To select a sample by using PROC SURVEYSELECT, you provide a SAS data set that contains the sampling frame (the list of units from which the sample is to be selected). The sampling units can be individual observations or groups of observations (clusters). You can also specify the selection method, the sample size or sampling rate, and other selection parameters. PROC SURVEYSELECT selects the sample and produces an output data set that contains the selected units, their selection probabilities, and their sampling weights. To select a sample in multiple stages, you can invoke the procedure separately for each stage of selection by providing the sampling frame and selection parameters for each stage.

PROC SURVEYSELECT provides methods for both equal probability sampling and probability proportional to size (PPS) sampling. In equal probability sampling, each unit in the sampling frame (or stratum) has the same probability of selection. In PPS sampling, each unit’s selection probability is proportional to its size measure. For information about probability sampling methods, see Lohr (2010), Kish (1965), Kish (1987), Kalton (1983), and Cochran (1977).

PROC SURVEYSELECT provides the following equal probability sampling methods:

  • simple random sampling (without replacement)

  • unrestricted random sampling (with replacement)

  • systematic random sampling

  • sequential random sampling

  • Bernoulli sampling

The procedure also provides Poisson sampling and the following probability proportional to size (PPS) sampling methods:

  • PPS sampling without replacement

  • PPS sampling with replacement

  • PPS systematic sampling

  • PPS algorithms for selecting two units per stratum

  • sequential PPS sampling with minimum replacement

PROC SURVEYSELECT uses fast, efficient algorithms for sample selection. Thus, it performs well even for large input data sets (sampling frames).

PROC SURVEYSELECT can perform stratified sampling by selecting samples independently within strata, which are nonoverlapping subgroups of the survey population. Stratification controls the distribution of the sample size in the strata. It is widely used in practice toward meeting a variety of survey objectives. For example, you can use stratification to ensure adequate sample sizes for subgroups of interest (including small subgroups), or you can use stratification to improve the precision of overall estimates. When you use a systematic or sequential selection method, PROC SURVEYSELECT can sort by control variables within strata for the additional control of implicit stratification.

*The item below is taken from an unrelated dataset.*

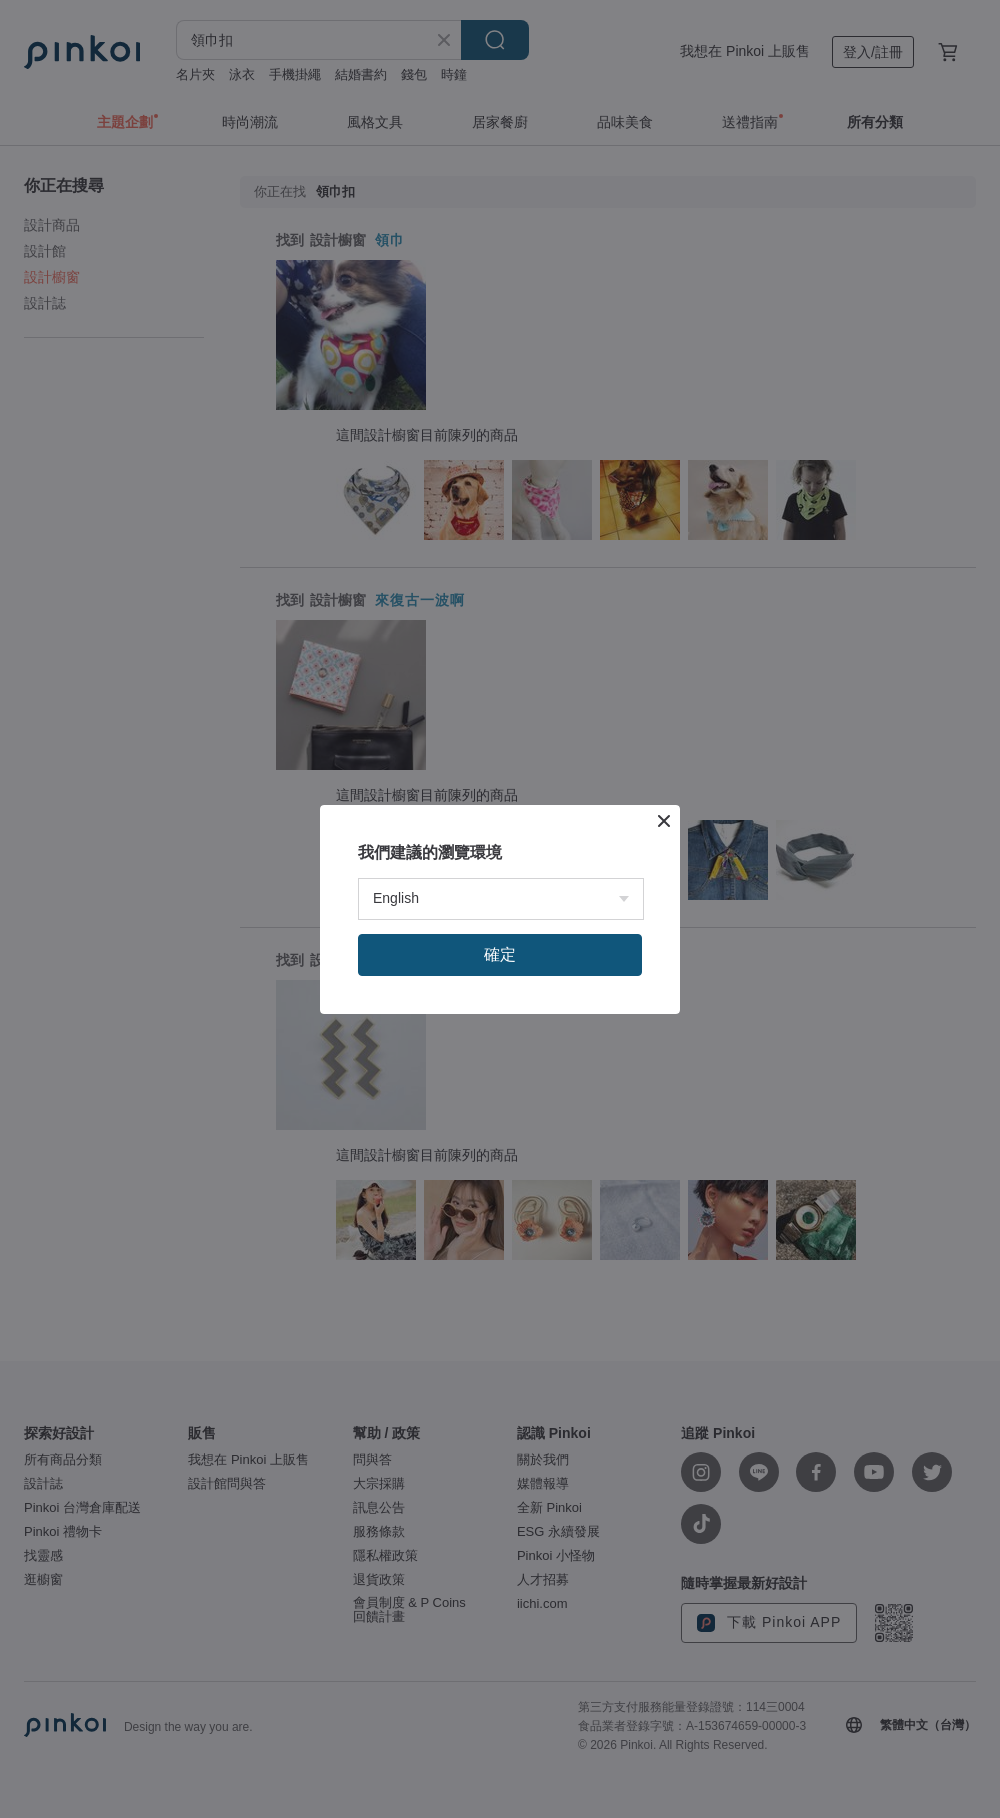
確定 (500, 954)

For stratified sampling, PROC SURVEYSELECT provides survey design methods to allocate the total sample size among the strata. Available allocation methods include proportional, Neyman, and optimal allocation. Optimal allocation maximizes the estimation precision within the available resources by taking into account stratum sizes, costs, and variances.

PROC SURVEYSELECT provides replicated sampling, where the total sample is composed of a set of replicates, and each replicate is selected in the same way. You can use replicated sampling to study variable nonsampling errors, such as variability in the results obtained by different interviewers. You can also use replicated sampling to estimate standard errors for combined sample estimates and to perform a variety of other resampling and simulation tasks.